According to the California labor law, the reach of its overtime pay laws has been expanded to now cover even out of state workers. This is why the state’s laws is currently considered as one of the costliest in the country. Some business owners believe that it is devastating for the employers rights and puts a lot of burden on the part of the employer. On the other hand, it is also an employee-friendly law, which offers more benefits to them than the federal government or other states could offer.

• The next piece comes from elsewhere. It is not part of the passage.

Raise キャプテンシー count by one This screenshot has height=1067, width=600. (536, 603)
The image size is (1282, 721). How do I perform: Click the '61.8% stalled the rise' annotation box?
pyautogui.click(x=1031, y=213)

To make it easy to understand, any company that sends workers for an assignment in California must comply with the California labor law, even for temporary assignments. In fact, even a full day’s work already makes an employee qualified for this particular regulation. This was evidenced by the California Supreme Court after a dispute was held between an employee against Oracle Corp. With the dispute settled, the company was required to settle overtime pay to its employees, which is one and a half times of the employee’s regular rate.
There were many criticisms, mostly from employers and business owners in and outside of California, about this particular regulation in the labor industry. However, the Court insists on their decision and cited that the Labor Code of the state is inclusive. The Labor Code, after all, only cited that the regulations will apply to all employment within the state and did not single out the place of residence for those employees. Thus, it automatically translates to the fact that it covers all individuals working in this particular state. On the other hand, labor regulations on employees who are non-residents of California is intended to avoid employers from contracting employees or workers from other states.
Employers rights are not violated with this particular law and ensures that it does not create conflict with labor laws from other states, reiterates the California Supreme Court. It is important to note though that any hours worked in excess of the usual 8 that is expected from employees per working day is considered as overtime in California. Any employer having confusion understanding the California labor laws when it comes to pay for out of state workers must try to research more about these policies and their specific clauses to avoid violation of the law.